++++ Dataset records

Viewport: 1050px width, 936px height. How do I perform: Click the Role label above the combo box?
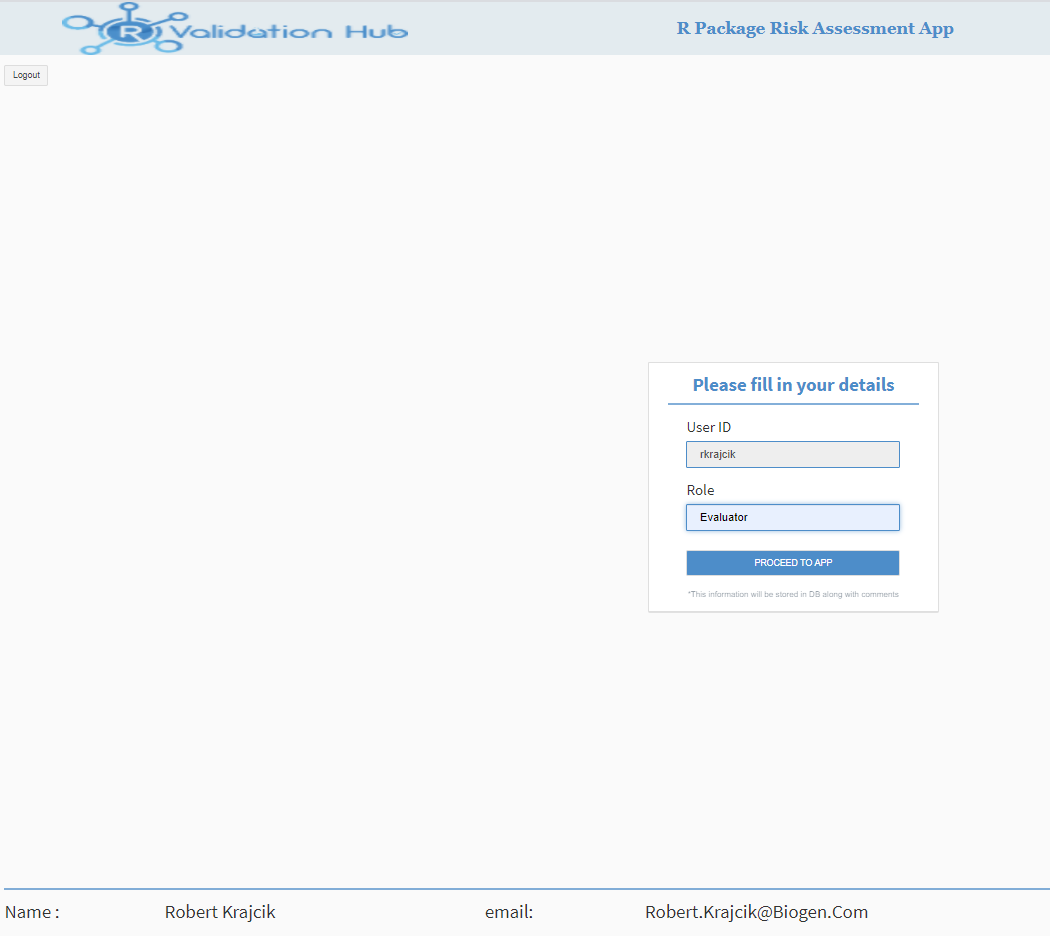pos(700,490)
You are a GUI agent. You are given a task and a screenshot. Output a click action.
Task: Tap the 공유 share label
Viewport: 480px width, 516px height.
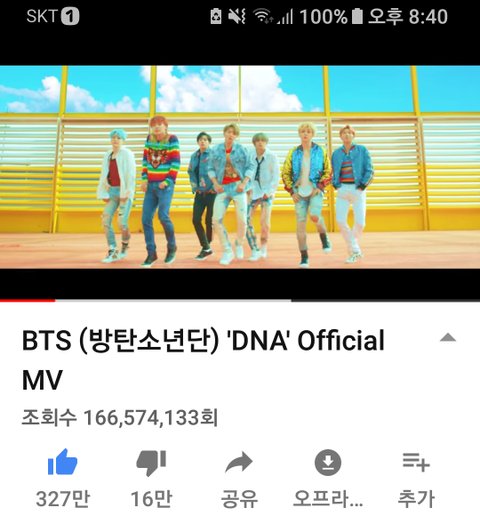[x=239, y=499]
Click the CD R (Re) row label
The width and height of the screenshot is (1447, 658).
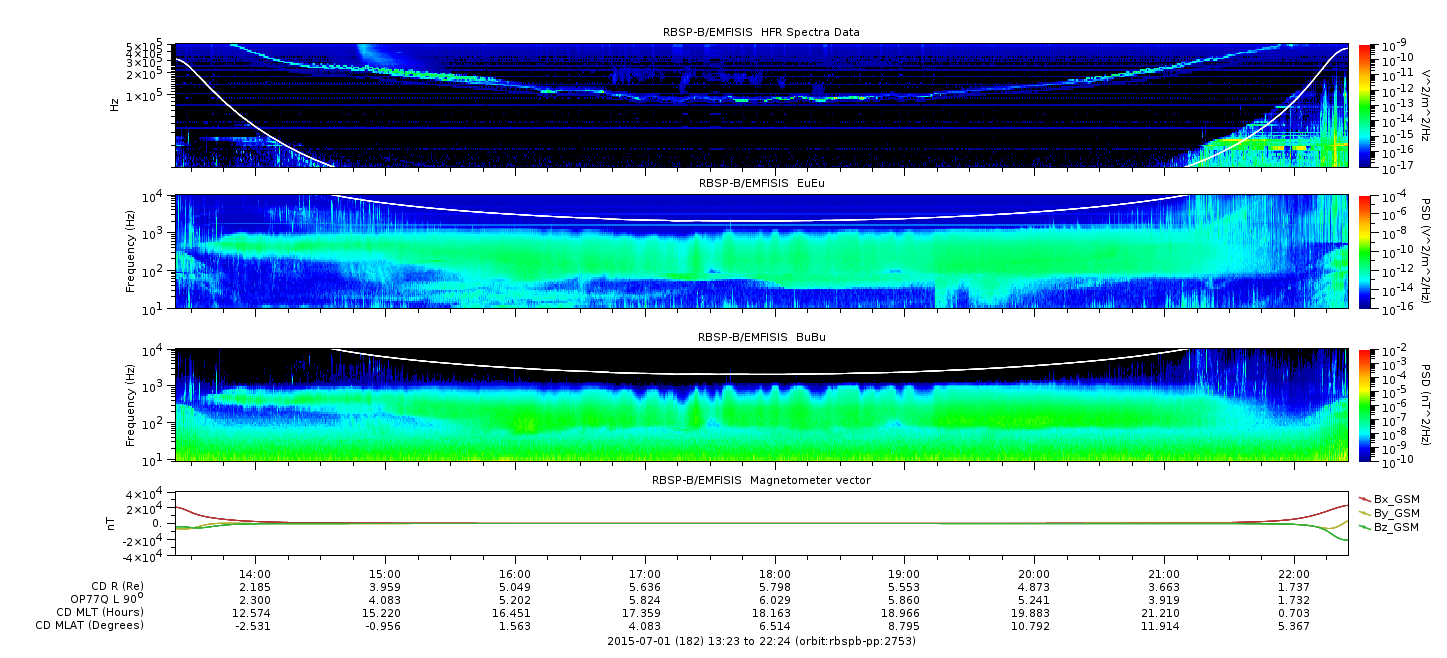pyautogui.click(x=108, y=584)
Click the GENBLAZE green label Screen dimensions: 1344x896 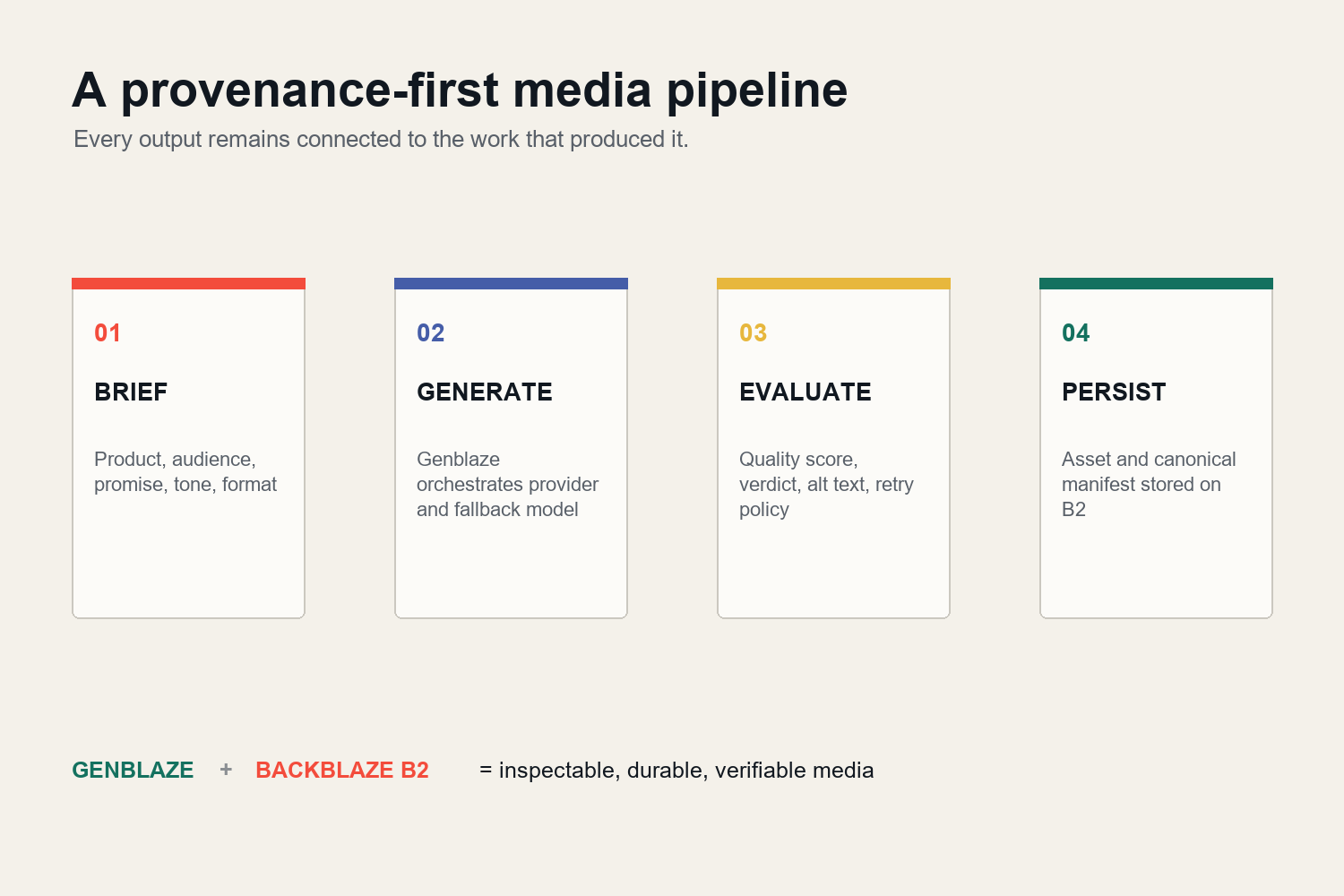[x=133, y=770]
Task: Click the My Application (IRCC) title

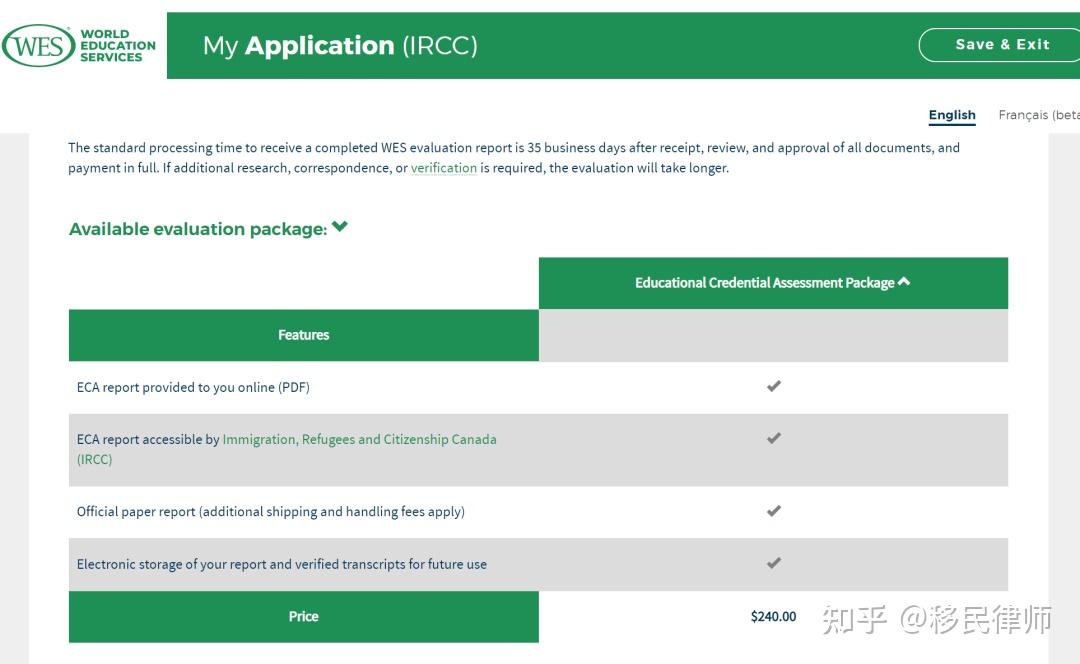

++++++++

**Problem to work on**
Only an exact copy is wanted: the lines from the opening of the material through the line that has "Click the CD R (Re) row label", minus any pictures.

**Answer below**
Viewport: 1050px width, 936px height. How do I perform: Click the Role label above the combo box?
pos(700,490)
You are a GUI agent. You are given a task and a screenshot. Output a click action.
Task: Tap the 공유 share label
Viewport: 480px width, 516px height.
[x=239, y=499]
Click the CD R (Re) row label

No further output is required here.